As a young man I attended an excellent Pennsylvania based school called Temple University. I was a business student at The Fox School of Business and Management, and majored in Economics. I achieved my stated goal to graduate with a 3.0, graduating with some honors courses under my belt. I walked out with a degree but I also like many people walked out with over $35,000 in debt to pay back. My loan debt wasn’t my university’s fault, but was the fault of the United States government financial program called FAFSA. Going into college there were 4 colleges listed on my application as possible schools that I’d be attending. During my sophomore and junior years, there was just Temple University listed but they found somehow to screw it up. So I had to use the Oprah Winfrey Angel Foundation scholarship of $25,000 to pay for my first 2 years with the free money that I got through financial aid and Temple University (who awards grant money when your financial aid application processes). So since my application didn’t process, the money that I should have gotten from my school never came in. My mentor and I had done the math and my scholarship, with the free money from the government and from my university should have paid for 3 years. I should have only had to take loans out for about $10,000. But having to pay for 2 more years and a summer session, my loan debt ballooned.

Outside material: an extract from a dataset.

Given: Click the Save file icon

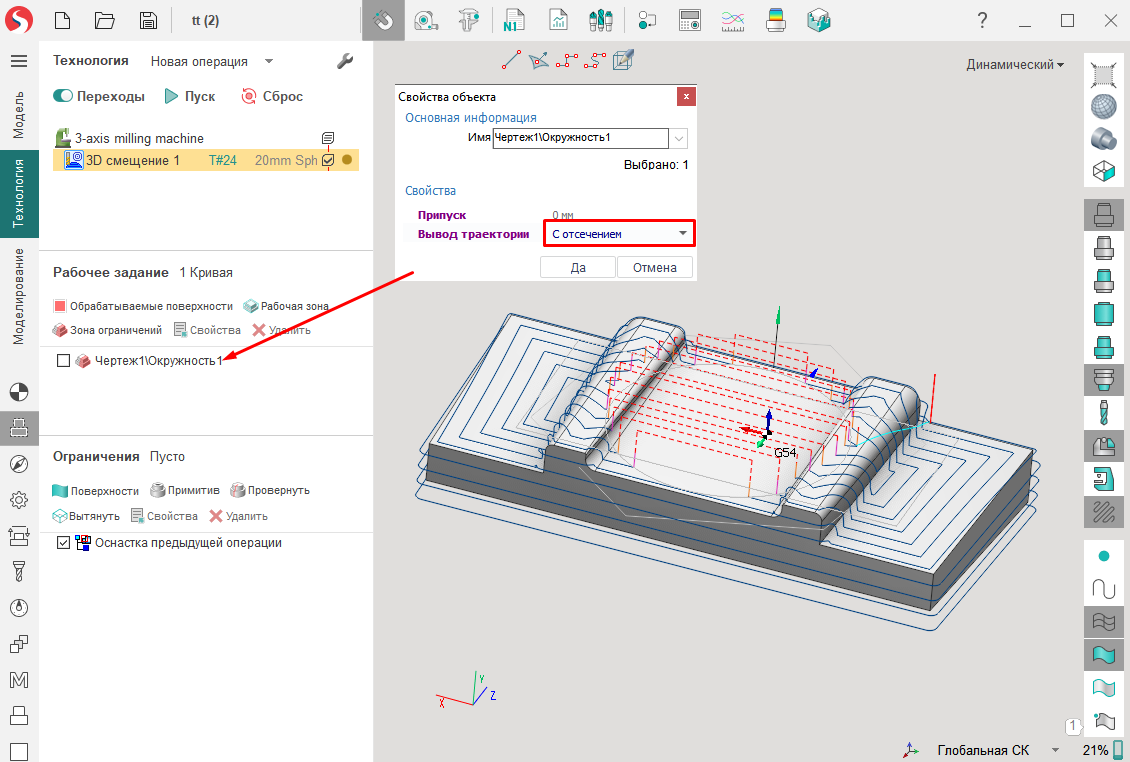Looking at the screenshot, I should tap(148, 20).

As my senior year came to a close, during a little down time in class, one of my professors told us about how many European students stay in college for 6 years on average because their governments paid for their education. I was flabbergasted to find that out because I knew how much I’d be paying back when I got out. It didn’t really bother me until I began working and living on my own. And this fact bothered me further when I realized that my friend who graduated from medical school had over $100,000 in loan debt when she finished; and we were apart of majority and not a minority.
To me, in the richest country in the world who’s debt ceiling was just raised to $14.3 trillion dollars ($461 million dollars for each of the 310 million people in the country) and the fact that we’ve been spending $1 billion dollars a month on a war for 10 years to kill people and supply their people with resources of many kinds; I find it appalling that my countrymen have to pay for their college education. It almost seems like a ploy to keep people in debt because before you get a job with little to no experience (which sometimes make it difficult to compete), you end up spending at least 20-30% of your earned income (after taxes) to pay off this debt for being a responsible citizen. For some people this takes a minimum of 10 years to pay back. I mean, the average large university like my beloved Temple University costs on average, $25,000 a year if you’re staying on campus. That’s $100,000 over 4 years. My government could pay for 10,000 students’ tuition and fees for four years with one month’s cost to war in Iraq/Afghanistan. Here’s the math $1 billion / $100,000 = 10,000. You do the math for a full year of war costs, and then do the math for the last 10 years and see how many students could have gone to school for next to nothing out of their pocket/loans.
But if I had known better I might have gone to school in Europe. Here’s some information on a few countries. As an international in Finland and Norway you can go to school free. Living expenses are a bit higher but you’d plan accordingly. If you can speak German, internationals pay little to no tuition. In Sweden, university was free up until 2011 for international students. Now you can apply for scholarships based on need and academic merit and still pay next to nothing. In Ireland all you have to do is be European, not just Irish, and you’re eligible to apply for a program called Free Fee Scheme and pay $0. And I hear from people and read over the internet that this isn’t just a European phenomenon, but is prevalent in other parts of the world. These governments pay for their own citizens and for the citizens of other countries. That’s pretty baffling.
I wrote this blog because I think the government should be investing more into the education of the people who’ll be the leaders of this country in the future. I wrote this because college start many people on a path of borrowing, and debt crisis that has helped to make it clear to me why the United States nearly defaulted on its loans and has driven the stock market into another free-fall. We got to school to learn how to work for others and borrow money we can’t pay back to get by. I wrote this to open the eyes of a few young high school seniors and their parents to start doing more research into higher education especially if they’re like the majority of most world populations, and that’s poor or middle class. The United States does have some opportunities for free education, and scholarships and aid are out there. But the government could be doing more in aid and information. I mean, I lost $5,000 a semester in grants because I decided to go to school out of state. Shouldn’t my governments; local, state and federal be happy that I went to college at all and give me aid because I am trying to be a productive citizen whose going to work, stimulate the economy, and pay my taxes? How about you weigh in. I don’t even want to get into the health care discussion.